Pépère shows me how he can use the besaiguë to shape a peg from a scrap of oak.
— Pépère, who did the besaiguë belong to, before Pépé Clothaire?
Pépère’s face falls a little, and he says he will tell me about that later. Because he needs to put the tools away, because he has some work to do, and he isn’t going to do it alone. I help him put Clothaire’s tools back away in the chest. Pépère takes the angel’s head and looks at it, frowning, and stuffs it down deep into the chest.
— MB
Cool, never heard of such a tool so went looking and found this French website… it has one called out in stone! http://compagnonnage.info/blog/blogs/blog1.php/2009/09/23/tombe-charpentier-gentioux
Imagine many people today recording pride in their trades as masons and woodworkers on their gravestones! Hardly anyone even makes mention of their vocations on gravemarkers – even when they think their life labors have been more than a means of making a living. How little it seems to matter now what we do; how little it defines who we are in our brief sojourn on this tiny planet.
besaigüe is the old French writing. The actual/current name of the tool in french is “bisaigüe”, which seems to be translated in “twybil” in english. You can still buy (and use, of course) them.
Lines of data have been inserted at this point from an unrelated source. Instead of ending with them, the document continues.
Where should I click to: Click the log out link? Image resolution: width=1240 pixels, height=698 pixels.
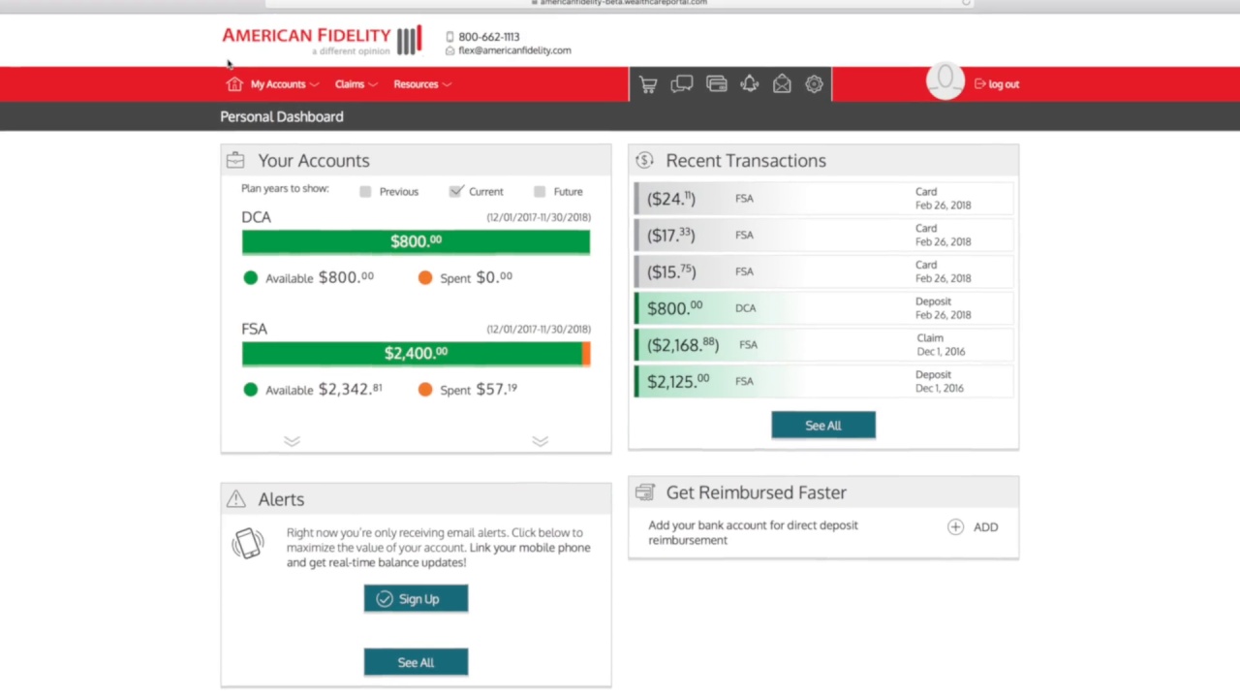[997, 84]
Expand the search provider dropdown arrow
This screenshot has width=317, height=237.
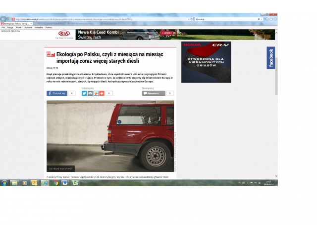261,19
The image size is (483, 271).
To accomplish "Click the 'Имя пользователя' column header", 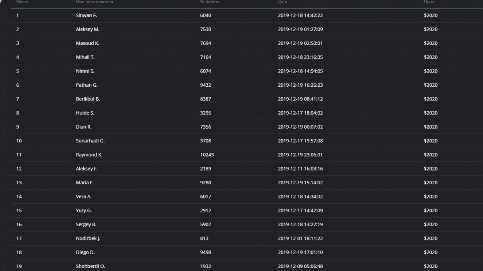I will pos(94,2).
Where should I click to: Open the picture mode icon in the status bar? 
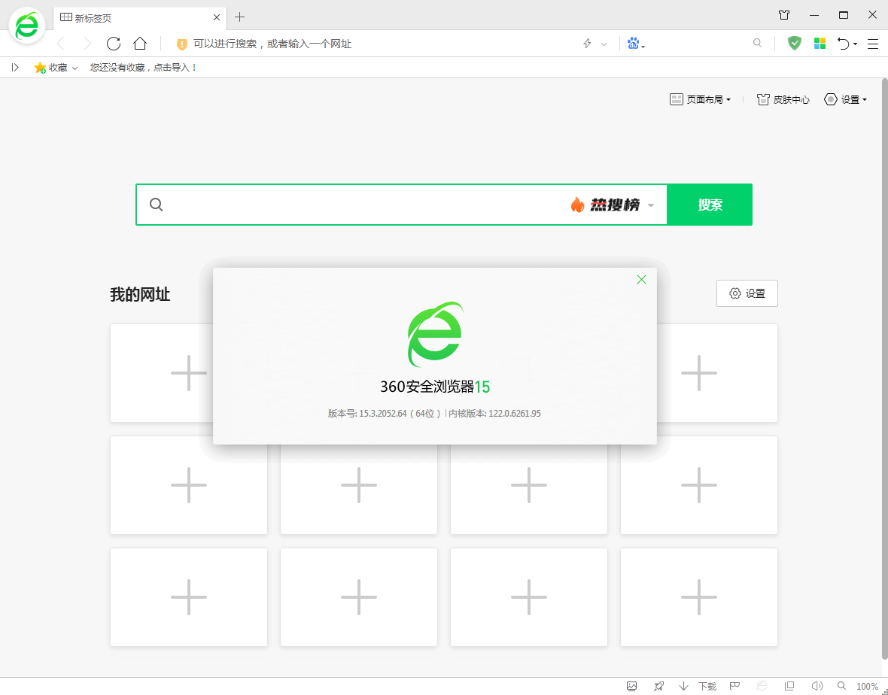point(631,685)
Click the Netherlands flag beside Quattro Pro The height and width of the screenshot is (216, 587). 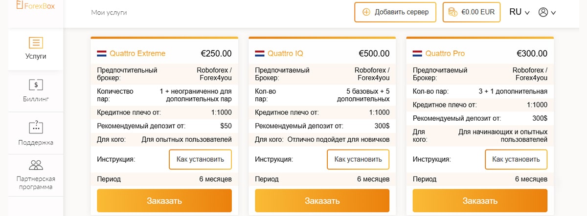pyautogui.click(x=418, y=54)
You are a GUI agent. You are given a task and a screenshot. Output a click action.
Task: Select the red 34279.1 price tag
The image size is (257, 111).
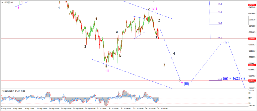(252, 5)
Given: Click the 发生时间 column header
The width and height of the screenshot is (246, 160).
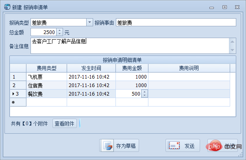Looking at the screenshot, I should (91, 68).
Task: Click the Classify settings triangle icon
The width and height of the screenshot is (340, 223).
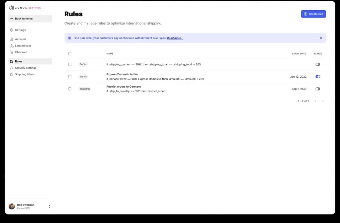Action: [12, 68]
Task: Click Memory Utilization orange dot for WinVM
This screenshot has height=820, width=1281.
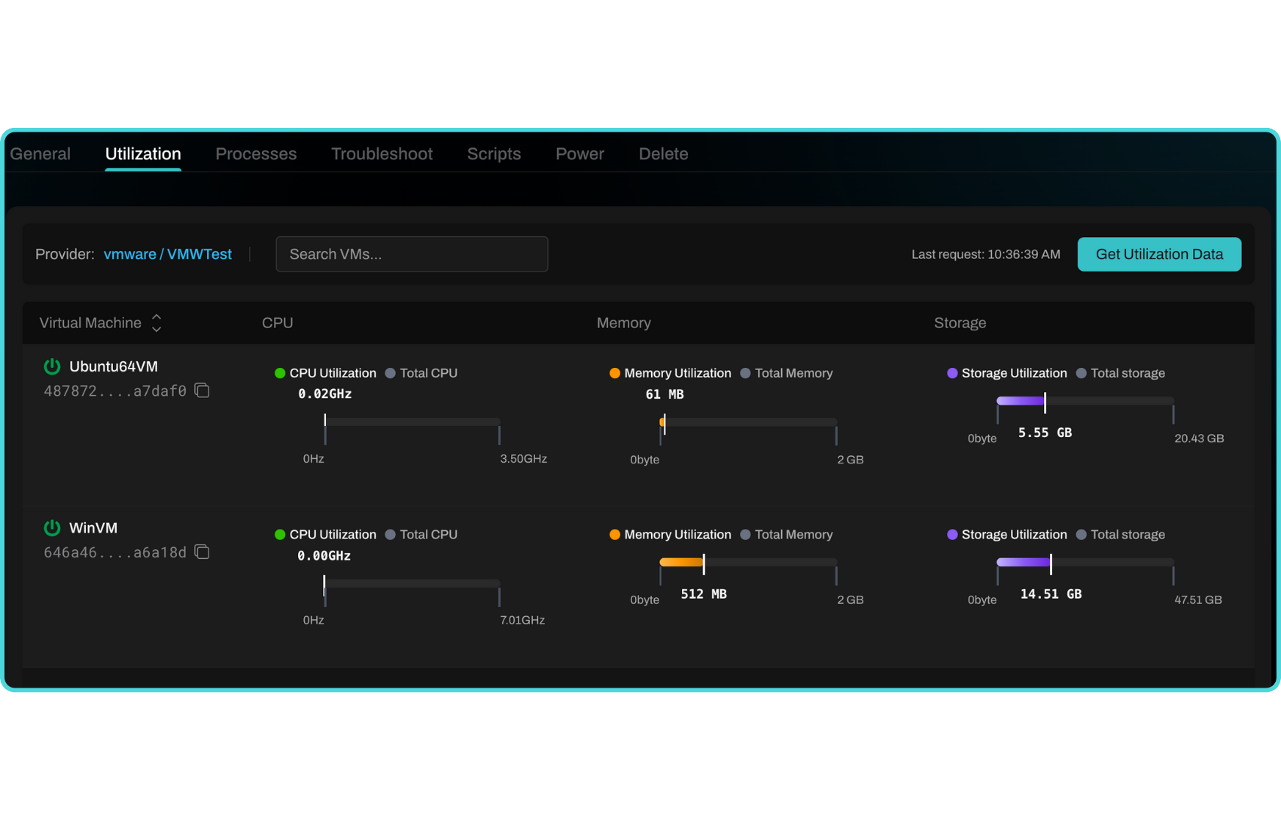Action: (x=615, y=535)
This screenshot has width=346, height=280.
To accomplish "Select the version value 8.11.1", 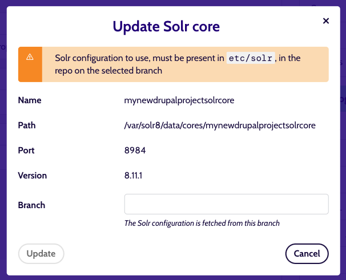I will coord(133,176).
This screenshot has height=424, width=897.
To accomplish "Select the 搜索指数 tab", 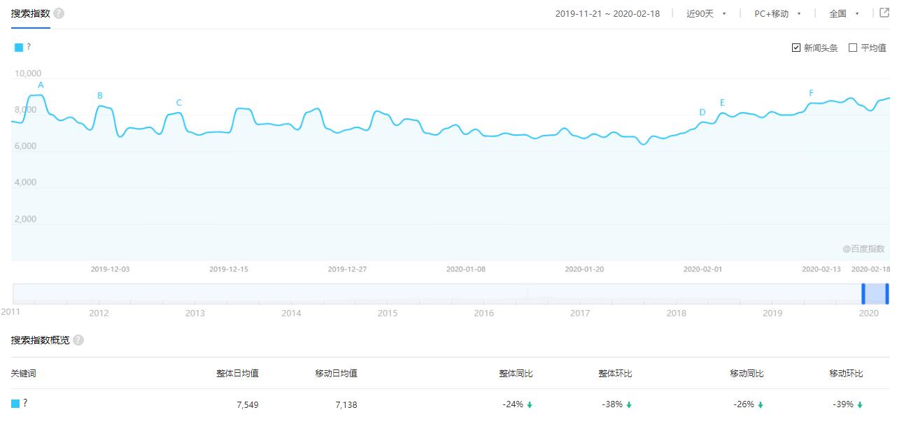I will point(30,13).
Thanks for introducing me to this book. As a book collector and antique tool collector, how did I miss that one?! A cabinetmaker from the mid-to-late 18th century could walk into my house and get right down to work with the tools I have, many of them made by his toolmaker contemporaries and passed on generation to generation unti the era of factory-made furniture made them obsolete as a means of making a living. No one who used and cared for them ever dreamed they would be objects of curiosity, antiques prized for their workmanship and signs of long use. Who can look at them and not wish they knew what objects they made and whether they have survived their makers?
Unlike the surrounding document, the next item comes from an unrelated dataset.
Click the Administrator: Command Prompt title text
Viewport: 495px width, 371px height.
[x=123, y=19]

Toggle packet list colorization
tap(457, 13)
Compass? I thought those were dividers. Is it a language difference?
Compass and dividers both work, and I think it depends mostly on what you’re using it for. In school, we called the ones used for drawing circles a “compass”; especially if one of the legs had a pencil attached. But I’ve seen dividers called compasses almost interchangeably.
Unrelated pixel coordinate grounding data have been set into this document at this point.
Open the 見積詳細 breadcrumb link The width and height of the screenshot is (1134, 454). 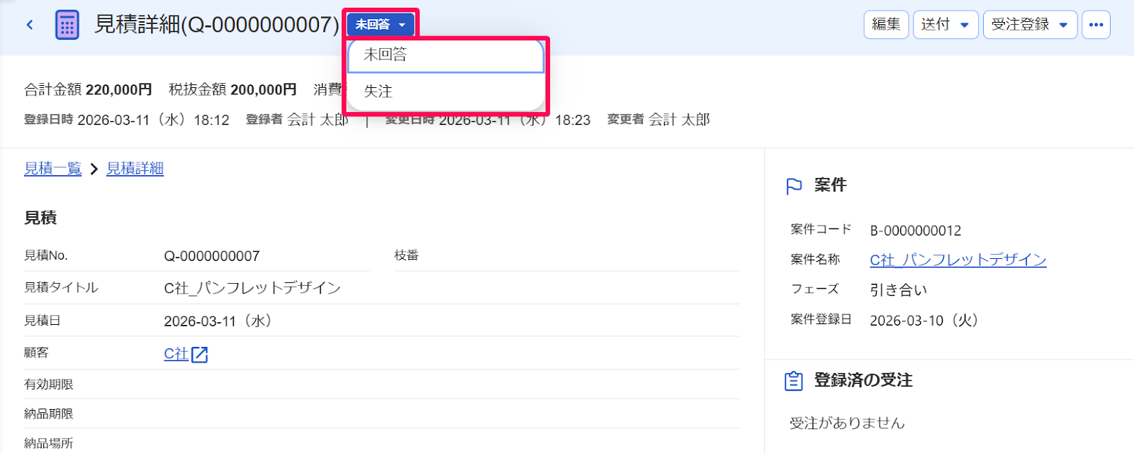tap(135, 169)
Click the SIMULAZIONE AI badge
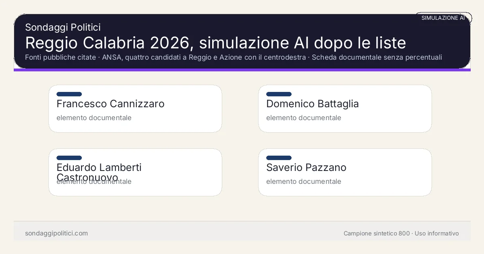Screen dimensions: 484x254 [x=443, y=18]
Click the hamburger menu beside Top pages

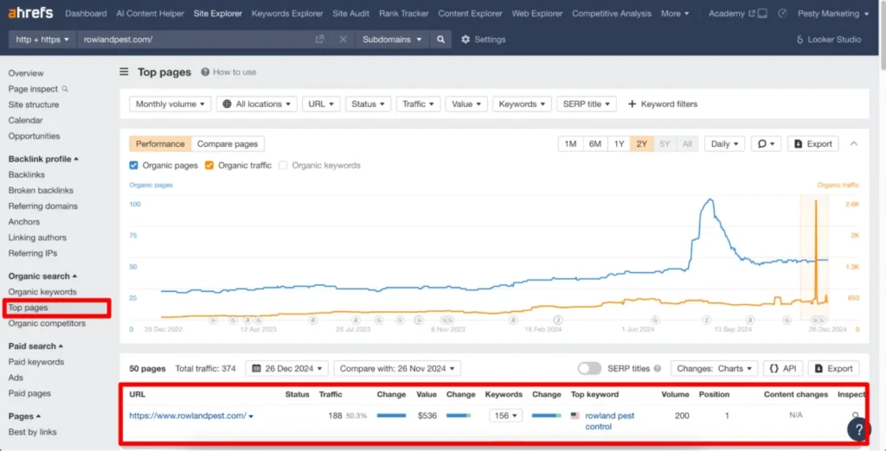[x=125, y=73]
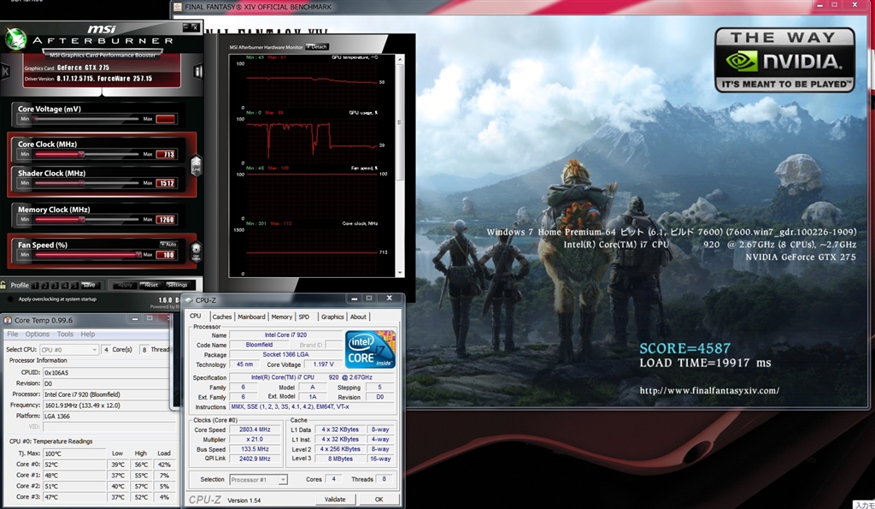Click the User Define fan button
Viewport: 875px width, 509px height.
pyautogui.click(x=196, y=252)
My daughters both love this book. It beautiful. A perfect children’s book.
I have found the bisaigue – mostly antiques (outil ancien) – with the central metal handle, but also with the socket for a sizable handle, but since these examples do not have the handle attached I have no idea whether it would be a short or long handle. They vary greatly in shape, more in mass than in length, the ones with handle sockets being much more massive which is likely a clue to how they are to be used – perhaps more like the English Twibill. I have read some speculation as to whether any such tools came to Jamestown or other early colonial American settlements, but I am not aware that any such have been found by archaeologists and I see none quite like them in my library of books on early tools.
After the first time I read this with my kids, my eyes too shine like Pépère’s during this part.
I really enjoyed this book for the time I got to spend with my daughter. The first time through we ended just turning pages and looking at pictures.
I can’t say enough good things about this book. I love reading it to my daughters.